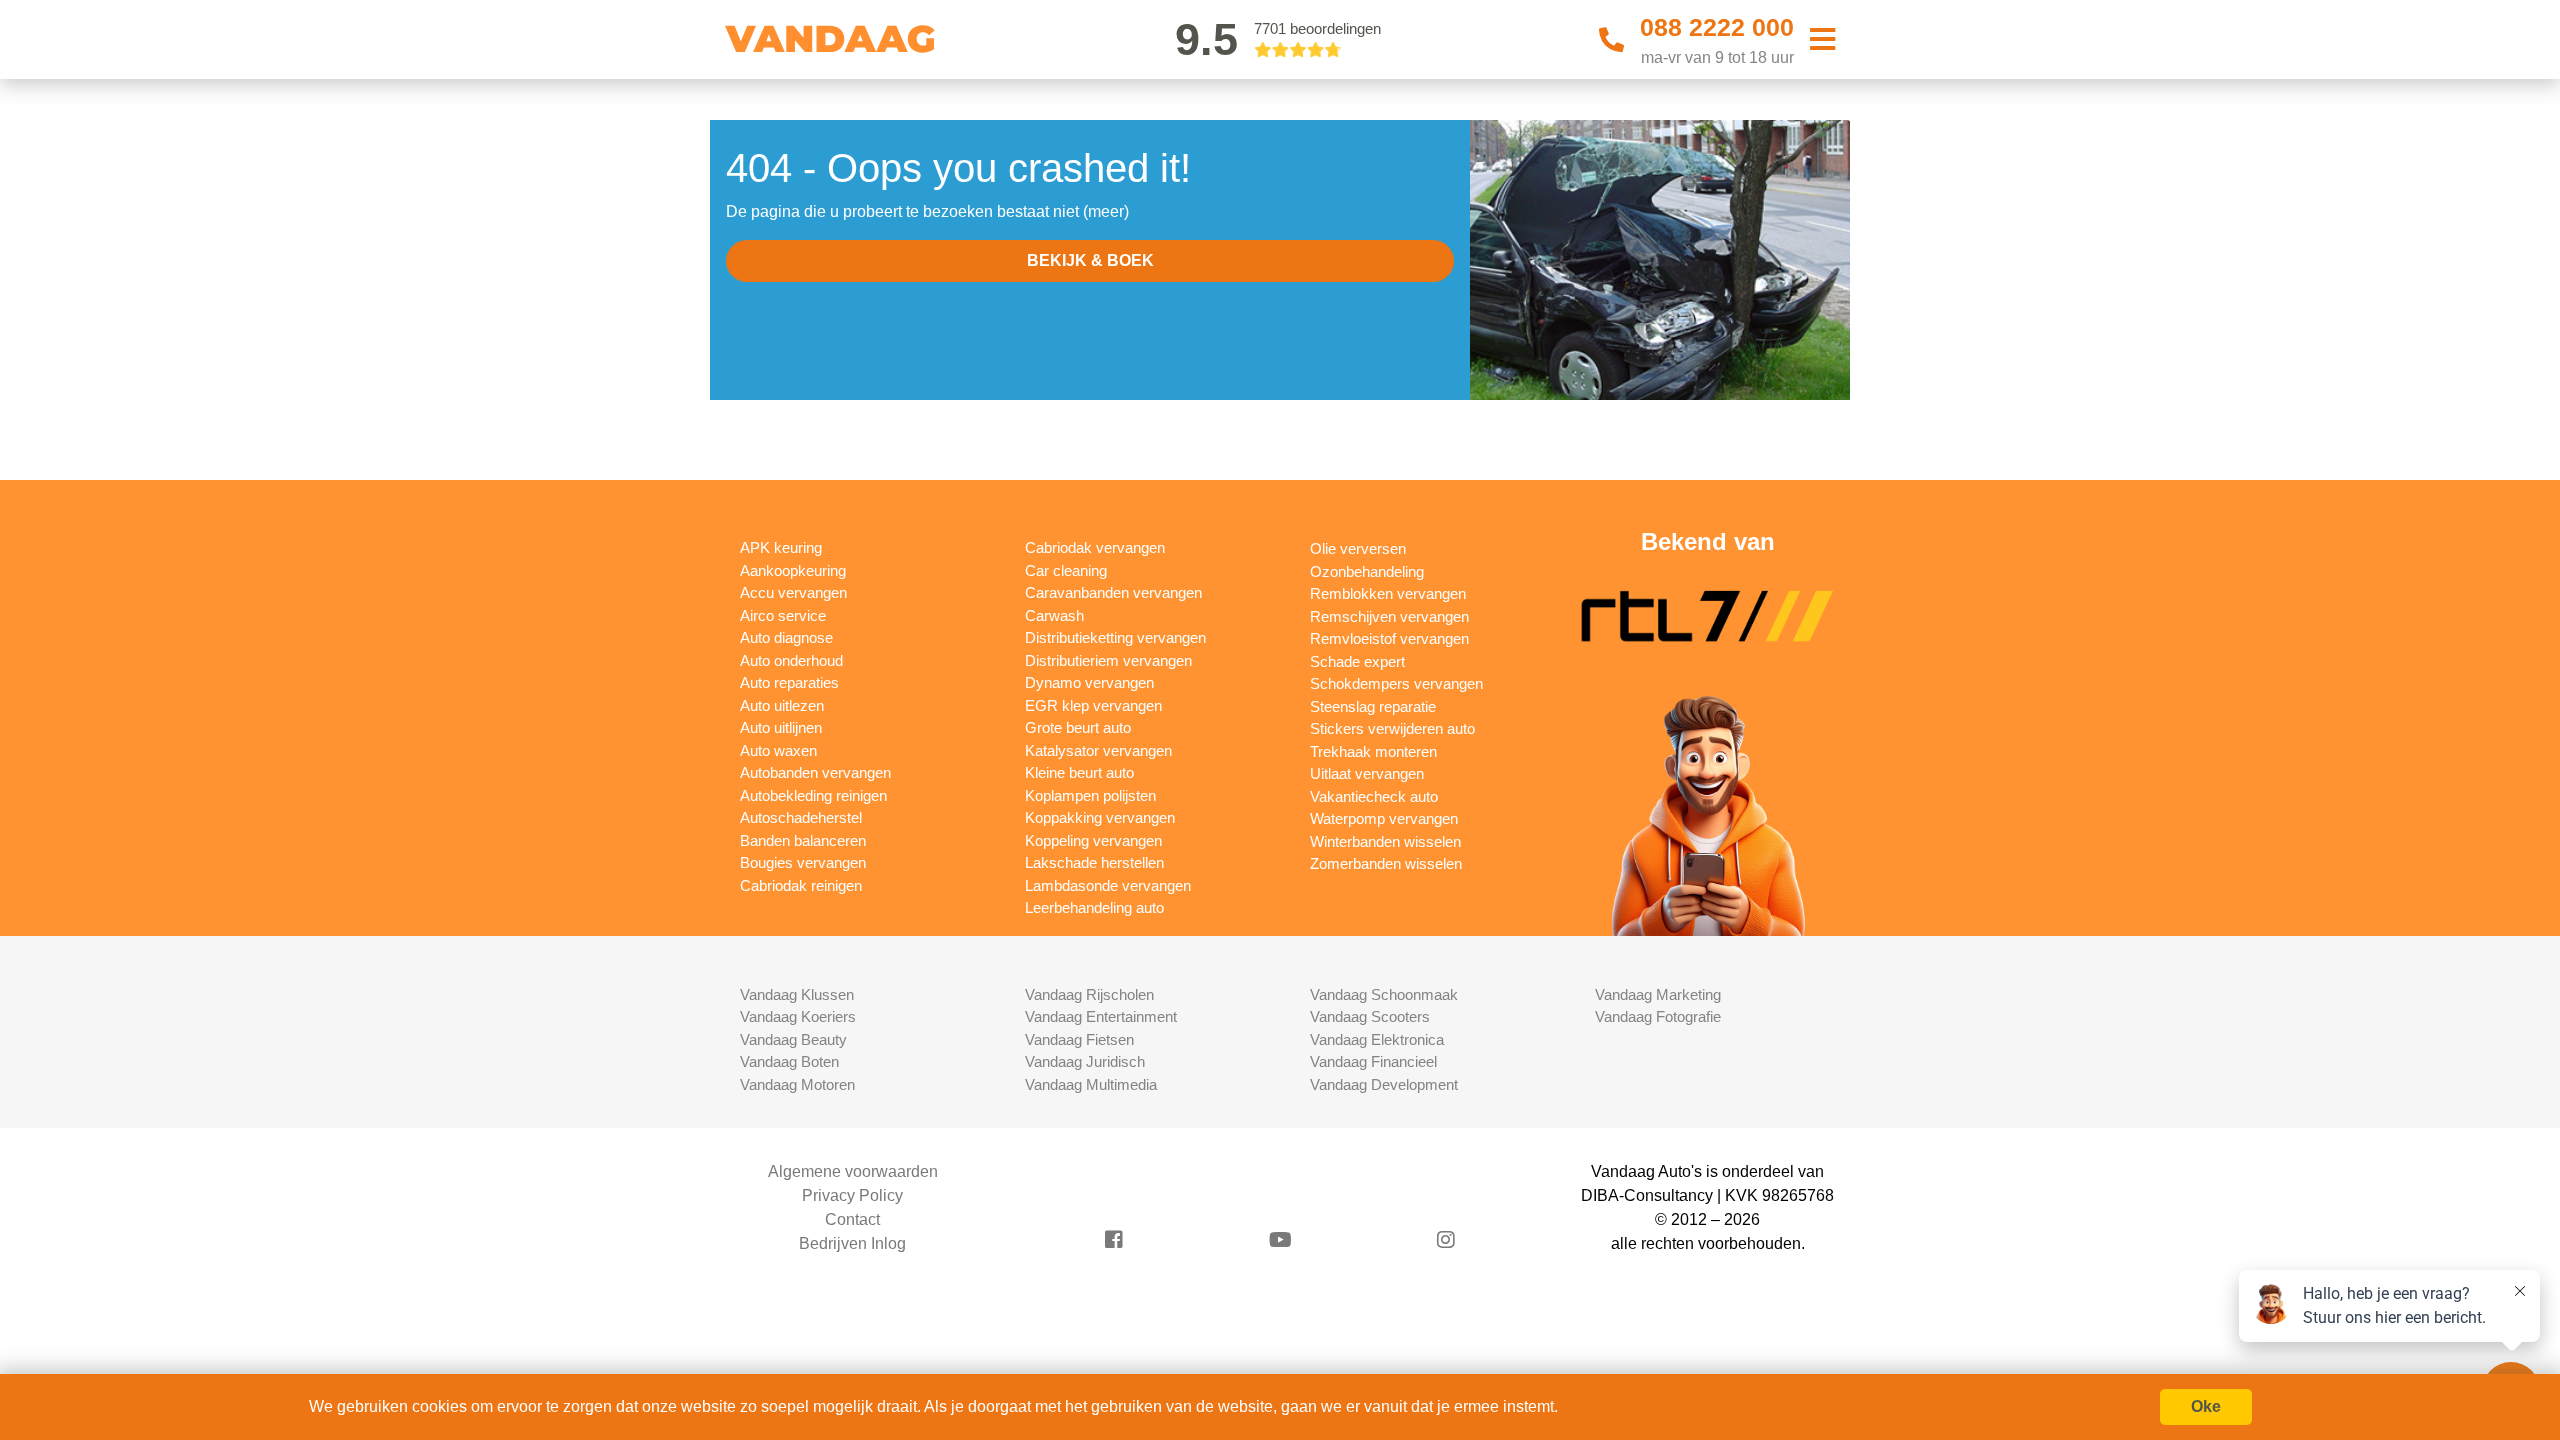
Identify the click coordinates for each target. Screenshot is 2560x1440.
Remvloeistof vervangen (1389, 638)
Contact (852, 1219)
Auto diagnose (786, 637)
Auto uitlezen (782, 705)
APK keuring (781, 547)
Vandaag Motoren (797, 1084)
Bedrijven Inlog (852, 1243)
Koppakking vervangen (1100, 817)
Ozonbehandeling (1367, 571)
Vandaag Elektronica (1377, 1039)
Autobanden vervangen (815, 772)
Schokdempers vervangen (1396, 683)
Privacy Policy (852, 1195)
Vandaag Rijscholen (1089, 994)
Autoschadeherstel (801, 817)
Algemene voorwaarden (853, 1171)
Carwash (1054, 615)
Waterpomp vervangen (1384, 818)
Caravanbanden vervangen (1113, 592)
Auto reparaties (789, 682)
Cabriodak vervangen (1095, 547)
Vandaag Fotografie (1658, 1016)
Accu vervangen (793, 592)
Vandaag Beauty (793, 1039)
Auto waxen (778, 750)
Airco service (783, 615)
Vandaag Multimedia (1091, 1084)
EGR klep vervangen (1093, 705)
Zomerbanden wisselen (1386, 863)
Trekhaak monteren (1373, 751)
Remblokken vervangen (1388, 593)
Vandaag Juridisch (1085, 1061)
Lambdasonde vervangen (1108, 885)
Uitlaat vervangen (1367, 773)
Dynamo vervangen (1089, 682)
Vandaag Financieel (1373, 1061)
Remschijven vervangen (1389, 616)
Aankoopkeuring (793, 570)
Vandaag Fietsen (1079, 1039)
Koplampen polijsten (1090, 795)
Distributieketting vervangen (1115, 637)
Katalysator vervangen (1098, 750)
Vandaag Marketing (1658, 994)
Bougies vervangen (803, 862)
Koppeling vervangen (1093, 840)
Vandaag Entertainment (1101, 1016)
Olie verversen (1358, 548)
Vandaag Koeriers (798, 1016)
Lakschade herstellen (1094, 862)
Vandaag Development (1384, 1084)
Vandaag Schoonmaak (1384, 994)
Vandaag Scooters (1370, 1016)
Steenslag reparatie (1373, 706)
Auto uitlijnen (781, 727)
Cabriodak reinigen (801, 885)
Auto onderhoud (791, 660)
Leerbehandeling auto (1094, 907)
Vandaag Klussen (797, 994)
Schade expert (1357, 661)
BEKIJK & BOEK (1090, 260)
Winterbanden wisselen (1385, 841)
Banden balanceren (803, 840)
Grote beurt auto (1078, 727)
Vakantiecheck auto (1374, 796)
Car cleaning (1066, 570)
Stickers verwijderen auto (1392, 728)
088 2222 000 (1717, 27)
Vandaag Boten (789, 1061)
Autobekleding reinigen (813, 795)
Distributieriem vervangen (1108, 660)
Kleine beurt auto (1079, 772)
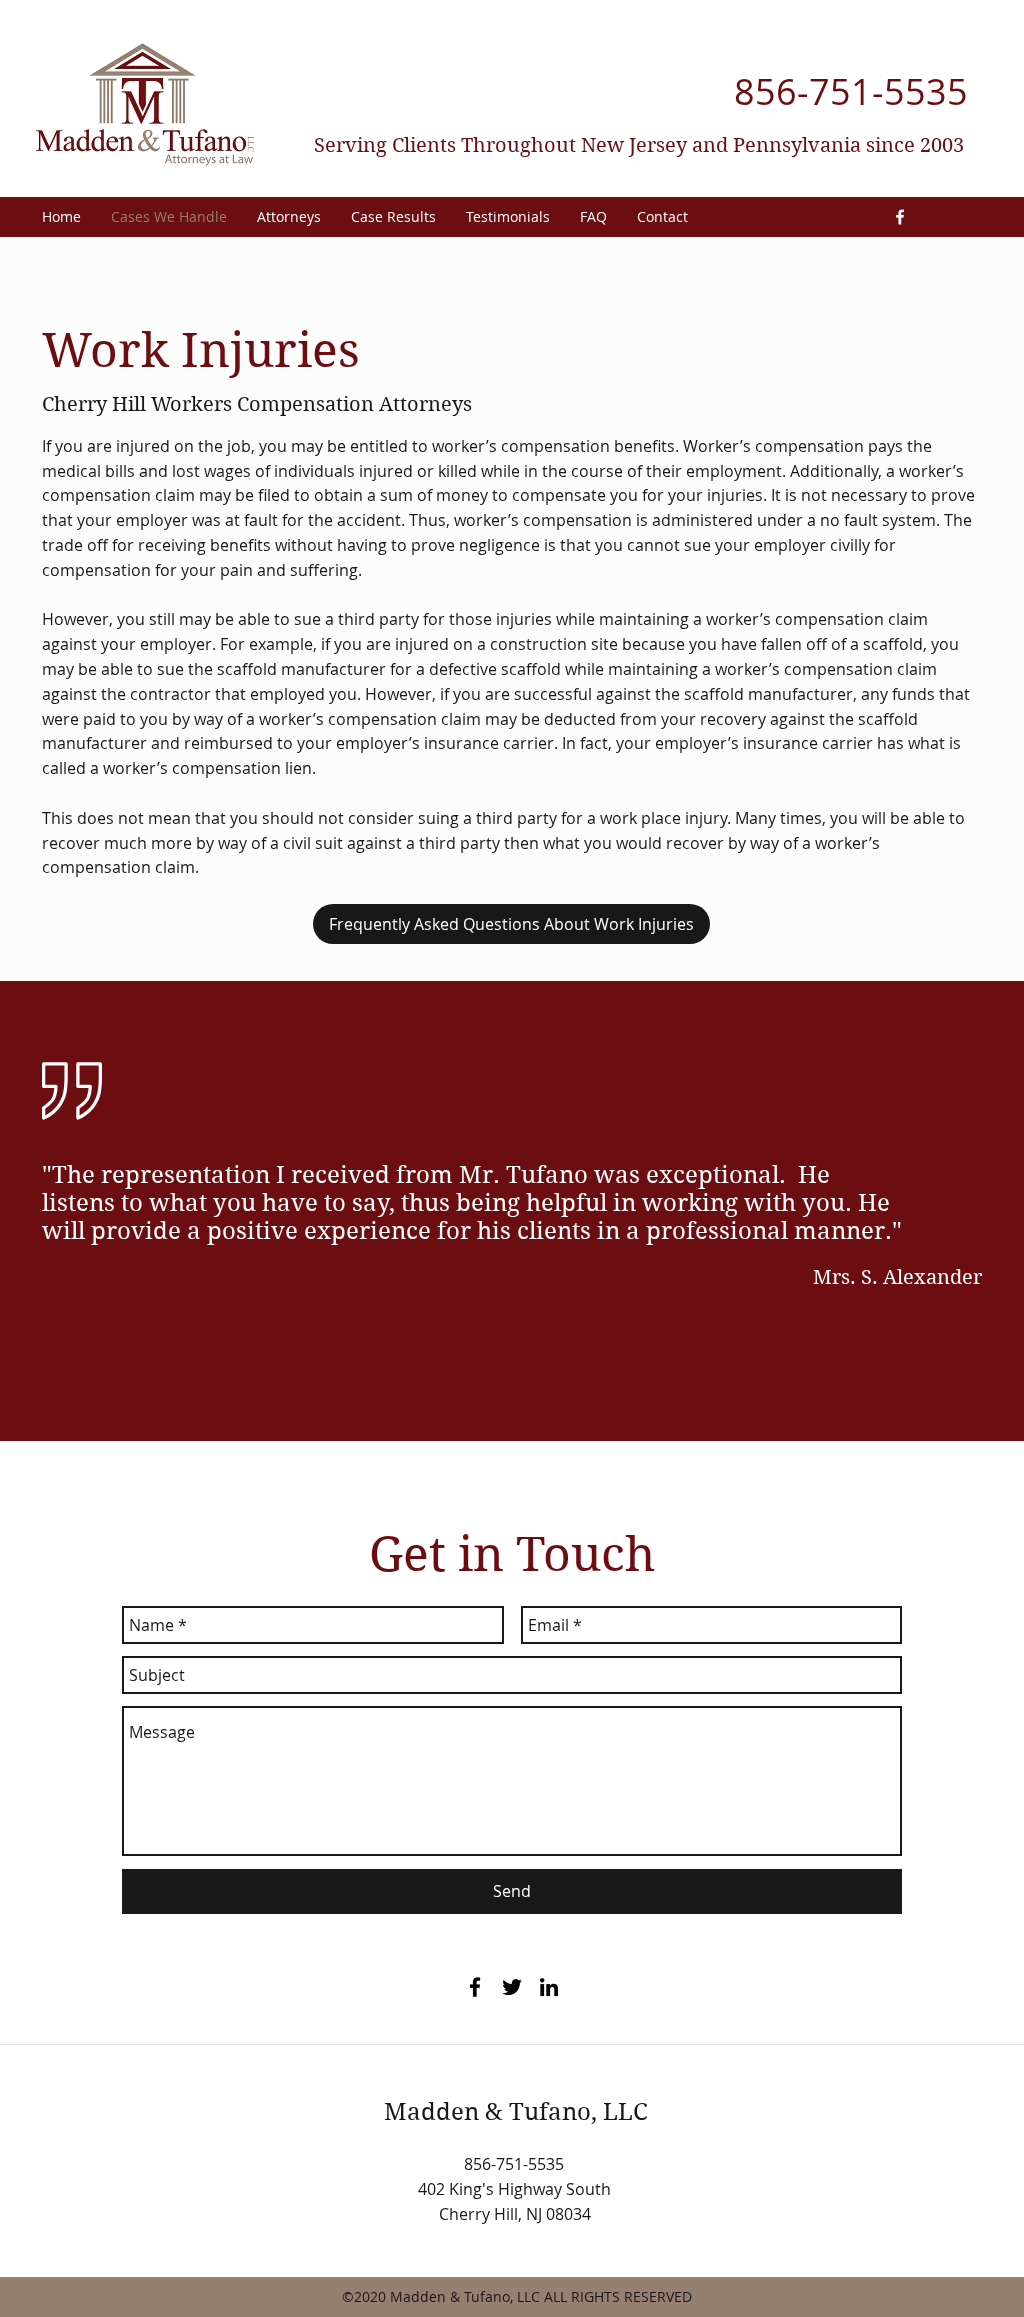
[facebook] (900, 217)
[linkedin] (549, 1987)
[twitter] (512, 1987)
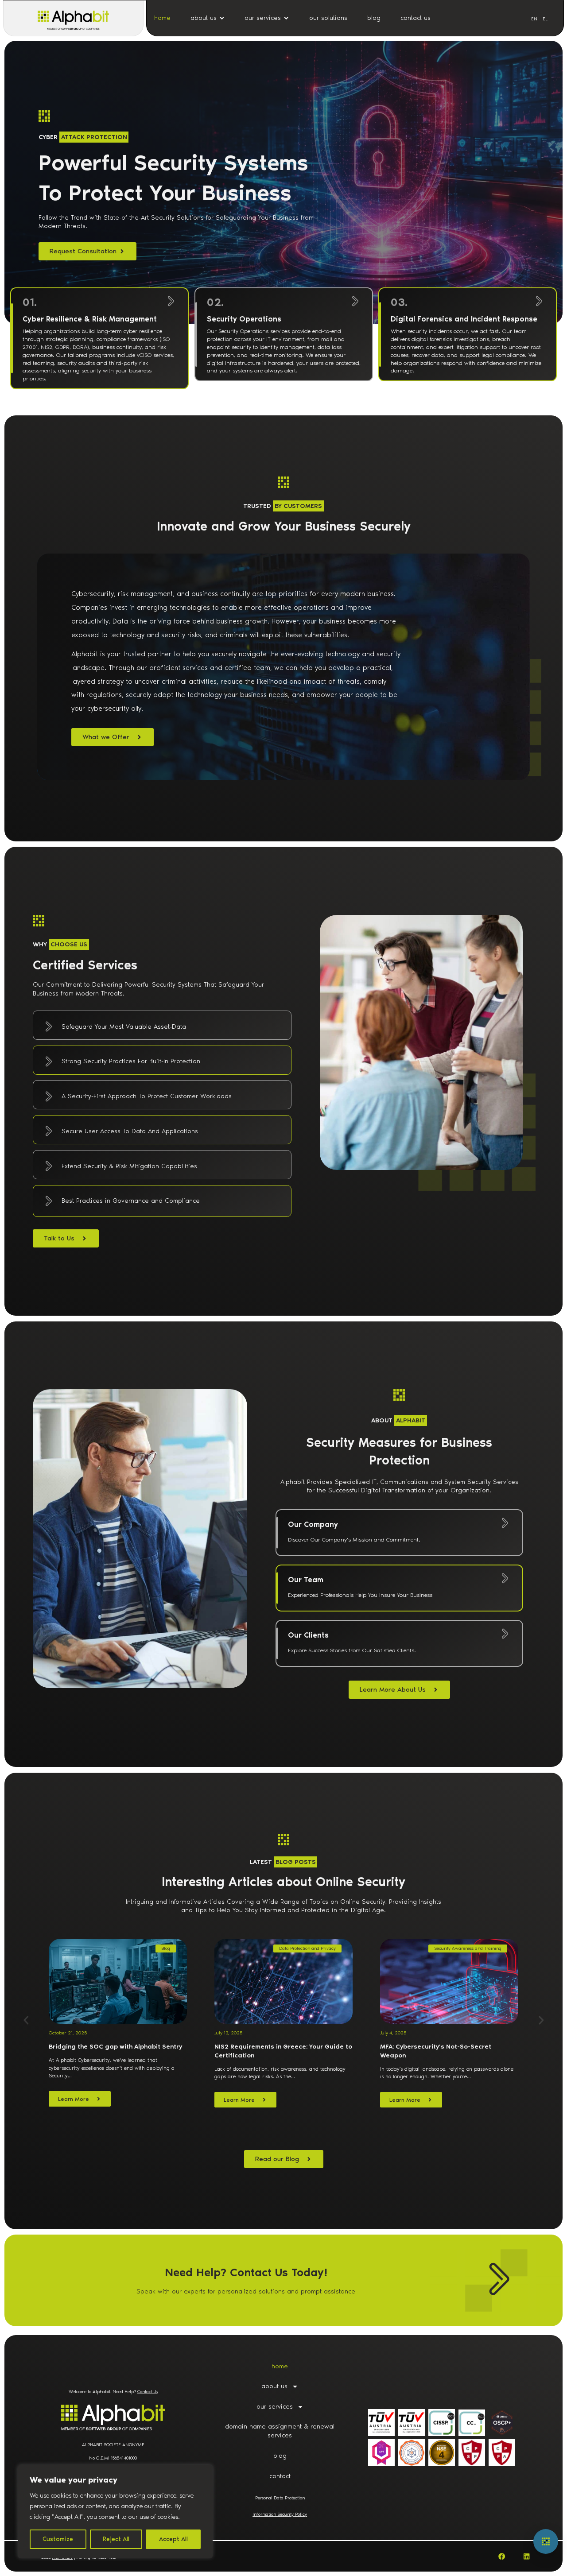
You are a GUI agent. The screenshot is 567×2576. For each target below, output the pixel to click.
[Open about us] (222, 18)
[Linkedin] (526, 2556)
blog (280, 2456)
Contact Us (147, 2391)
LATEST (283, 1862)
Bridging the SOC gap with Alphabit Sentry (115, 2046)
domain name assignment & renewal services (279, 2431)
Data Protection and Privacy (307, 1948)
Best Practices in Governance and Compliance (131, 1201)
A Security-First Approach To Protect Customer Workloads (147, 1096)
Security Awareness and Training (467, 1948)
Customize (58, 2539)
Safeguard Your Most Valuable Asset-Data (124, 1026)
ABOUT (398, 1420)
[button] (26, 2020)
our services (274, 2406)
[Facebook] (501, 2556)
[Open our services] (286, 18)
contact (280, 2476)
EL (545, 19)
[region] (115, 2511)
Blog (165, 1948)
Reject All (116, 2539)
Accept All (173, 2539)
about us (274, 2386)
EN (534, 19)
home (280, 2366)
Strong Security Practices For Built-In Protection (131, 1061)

_ _ _

▸ Your goal
Repeat the listing word for word, omitting the pictures.

▸ Worked solution
Identify the click coordinates for each target. Screenshot is 2560x1440.
Remvloeistof vervangen (1389, 638)
Contact (852, 1219)
Auto diagnose (786, 637)
Auto uitlezen (782, 705)
APK keuring (781, 547)
Vandaag Motoren (797, 1084)
Bedrijven Inlog (852, 1243)
Koppakking vervangen (1100, 817)
Ozonbehandeling (1367, 571)
Vandaag Elektronica (1377, 1039)
Autobanden vervangen (815, 772)
Schokdempers vervangen (1396, 683)
Privacy Policy (852, 1195)
Vandaag Rijscholen (1089, 994)
Autoschadeherstel (801, 817)
Algemene voorwaarden (853, 1171)
Carwash (1054, 615)
Waterpomp vervangen (1384, 818)
Caravanbanden vervangen (1113, 592)
Auto reparaties (789, 682)
Cabriodak vervangen (1095, 547)
Vandaag Fotografie (1658, 1016)
Accu vervangen (793, 592)
Vandaag Beauty (793, 1039)
Auto waxen (778, 750)
Airco service (783, 615)
Vandaag Multimedia (1091, 1084)
EGR klep vervangen (1093, 705)
Zomerbanden wisselen (1386, 863)
Trekhaak monteren (1373, 751)
Remblokken vervangen (1388, 593)
Vandaag Juridisch (1085, 1061)
Lambdasonde vervangen (1108, 885)
Uitlaat vervangen (1367, 773)
Dynamo vervangen (1089, 682)
Vandaag Financieel (1373, 1061)
Remschijven vervangen (1389, 616)
Aankoopkeuring (793, 570)
Vandaag Fietsen (1079, 1039)
Koplampen polijsten (1090, 795)
Distributieketting vervangen (1115, 637)
Katalysator vervangen (1098, 750)
Vandaag Marketing (1658, 994)
Bougies vervangen (803, 862)
Koppeling vervangen (1093, 840)
Vandaag Entertainment (1101, 1016)
Olie verversen (1358, 548)
Vandaag Koeriers (798, 1016)
Lakschade herstellen (1094, 862)
Vandaag Development (1384, 1084)
Vandaag Schoonmaak (1384, 994)
Vandaag Scooters (1370, 1016)
Steenslag reparatie (1373, 706)
Auto uitlijnen (781, 727)
Cabriodak reinigen (801, 885)
Auto onderhoud (791, 660)
Leerbehandeling auto (1094, 907)
Vandaag Klussen (797, 994)
Schade expert (1357, 661)
BEKIJK & BOEK (1090, 260)
Winterbanden wisselen (1385, 841)
Banden balanceren (803, 840)
Grote beurt auto (1078, 727)
Vakantiecheck auto (1374, 796)
Car cleaning (1066, 570)
Stickers verwijderen auto (1392, 728)
088 2222 000 (1717, 27)
Vandaag Boten (789, 1061)
Autobekleding reinigen (813, 795)
Distributieriem vervangen (1108, 660)
Kleine beurt auto (1079, 772)
[facebook] (900, 217)
[linkedin] (549, 1987)
[twitter] (512, 1987)
You are a GUI agent. The screenshot is 567×2576. For each target below, output the pixel to click.
[Open about us] (222, 18)
[Linkedin] (526, 2556)
blog (280, 2456)
Contact Us (147, 2391)
LATEST (283, 1862)
Bridging the SOC gap with Alphabit Sentry (115, 2046)
domain name assignment & renewal services (279, 2431)
Data Protection and Privacy (307, 1948)
Best Practices in Governance and Compliance (131, 1201)
A Security-First Approach To Protect Customer Workloads (147, 1096)
Security Awareness and Training (467, 1948)
Customize (58, 2539)
Safeguard Your Most Valuable Asset-Data (124, 1026)
ABOUT (398, 1420)
[button] (26, 2020)
our services (274, 2406)
[Facebook] (501, 2556)
[Open our services] (286, 18)
contact (280, 2476)
EL (545, 19)
[region] (115, 2511)
Blog (165, 1948)
Reject All (116, 2539)
Accept All (173, 2539)
about us (274, 2386)
EN (534, 19)
home (280, 2366)
Strong Security Practices For Built-In Protection (131, 1061)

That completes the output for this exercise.